Details
-
Bug
-
Status: Closed
-
Major
-
Resolution: Fixed
-
2.0.18, 2.0.19
-
None
Description
Issue:
I tried to render PDFs, that contain embedded chinese fonts. Neither the PDF Debugger, nor printouts of the document (PDFPrintable), nor the PDFRenderer can display/render the chinese glyphs correctly and will render placeholders instead.
Assumptions:
I assume, that said embedded fonts are incomplete and don't contain all glyphs, that would be required to render the text properly and therefore PDFbox attempts to use the previously determined fallback font. (!?)
And fails to find the glyphs in said fallback font.
Which is not surprising, as the Fallback font "MalgunGothic-Semilight" (Windows standard font) does not contain chinese characters.
Debugging:
I tried to understand how the fallback font is determined and what could be done to solve this problem on my end. But I was unable to find a satisfying solution.
My best guess so far is, that the CIDFontMapping (FontMapperImpl) is to blame for determining an unfit fallback font.

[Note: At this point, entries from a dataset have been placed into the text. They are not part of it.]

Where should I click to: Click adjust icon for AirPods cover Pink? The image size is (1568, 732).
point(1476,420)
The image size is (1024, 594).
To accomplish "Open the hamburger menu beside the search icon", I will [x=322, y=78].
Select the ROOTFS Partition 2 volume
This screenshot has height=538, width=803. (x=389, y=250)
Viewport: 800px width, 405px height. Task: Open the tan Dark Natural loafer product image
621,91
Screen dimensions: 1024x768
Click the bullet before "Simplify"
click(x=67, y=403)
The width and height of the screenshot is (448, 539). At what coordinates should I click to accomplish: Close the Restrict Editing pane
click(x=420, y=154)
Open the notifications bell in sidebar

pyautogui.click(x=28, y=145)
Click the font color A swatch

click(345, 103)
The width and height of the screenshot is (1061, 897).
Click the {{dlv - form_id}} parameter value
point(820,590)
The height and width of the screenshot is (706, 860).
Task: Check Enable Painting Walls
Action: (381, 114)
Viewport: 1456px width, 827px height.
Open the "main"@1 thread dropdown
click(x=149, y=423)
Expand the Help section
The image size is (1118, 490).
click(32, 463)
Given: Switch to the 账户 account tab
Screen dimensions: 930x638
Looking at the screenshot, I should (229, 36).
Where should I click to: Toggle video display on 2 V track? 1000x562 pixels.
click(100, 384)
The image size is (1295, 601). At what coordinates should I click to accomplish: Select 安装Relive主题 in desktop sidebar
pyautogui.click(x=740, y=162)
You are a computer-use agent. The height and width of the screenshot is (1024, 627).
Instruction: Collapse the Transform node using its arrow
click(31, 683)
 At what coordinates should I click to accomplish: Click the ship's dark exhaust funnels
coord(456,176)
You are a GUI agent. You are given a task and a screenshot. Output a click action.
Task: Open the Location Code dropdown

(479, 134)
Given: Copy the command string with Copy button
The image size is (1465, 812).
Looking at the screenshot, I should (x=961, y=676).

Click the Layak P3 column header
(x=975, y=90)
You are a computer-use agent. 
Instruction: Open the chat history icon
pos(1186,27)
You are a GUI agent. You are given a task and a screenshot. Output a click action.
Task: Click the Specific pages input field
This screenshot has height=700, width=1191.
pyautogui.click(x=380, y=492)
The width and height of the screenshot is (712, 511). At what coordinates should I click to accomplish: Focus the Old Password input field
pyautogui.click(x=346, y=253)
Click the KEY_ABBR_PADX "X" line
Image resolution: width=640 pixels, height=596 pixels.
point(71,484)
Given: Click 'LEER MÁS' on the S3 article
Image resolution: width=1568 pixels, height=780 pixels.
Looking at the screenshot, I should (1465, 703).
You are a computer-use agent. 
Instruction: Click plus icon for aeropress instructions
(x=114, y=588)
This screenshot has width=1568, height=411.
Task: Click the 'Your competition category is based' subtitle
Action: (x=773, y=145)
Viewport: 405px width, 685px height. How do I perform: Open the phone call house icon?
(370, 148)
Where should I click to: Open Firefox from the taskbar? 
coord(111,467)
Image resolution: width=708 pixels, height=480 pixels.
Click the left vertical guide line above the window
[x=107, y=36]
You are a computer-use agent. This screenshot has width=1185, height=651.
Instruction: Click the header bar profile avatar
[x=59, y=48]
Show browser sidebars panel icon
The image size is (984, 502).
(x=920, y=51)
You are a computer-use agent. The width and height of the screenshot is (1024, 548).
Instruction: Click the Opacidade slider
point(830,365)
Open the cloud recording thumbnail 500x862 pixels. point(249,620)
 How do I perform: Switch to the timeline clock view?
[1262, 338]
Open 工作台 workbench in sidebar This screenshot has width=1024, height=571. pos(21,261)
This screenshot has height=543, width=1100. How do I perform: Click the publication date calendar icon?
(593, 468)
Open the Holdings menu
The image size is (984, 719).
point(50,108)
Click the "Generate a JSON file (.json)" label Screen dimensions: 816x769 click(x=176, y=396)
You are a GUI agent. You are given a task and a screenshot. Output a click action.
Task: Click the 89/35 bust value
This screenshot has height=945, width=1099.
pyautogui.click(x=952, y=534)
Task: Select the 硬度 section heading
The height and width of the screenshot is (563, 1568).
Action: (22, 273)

Although it seems to check, whether required codepages are contained in a fallback font, it still does rank the Malgun font as the topscorer and best substitute font, even though it does clearly not contain all required codepages.
My opinion:
This is troubling, as better fit fonts exist and could have been selected. (ie.: Adobe Stong Std) And are indeed included in the CIDFontMapping, but seemingly are scoring lower for some reason.
Further information:
I can not disclose the document in question, however I found a document (pdf_font-zhcn.pdf) in another issue (PDFBOX-3132), that can be used to reproduce the issue (ie.: by dropping it into the PDF Debugger)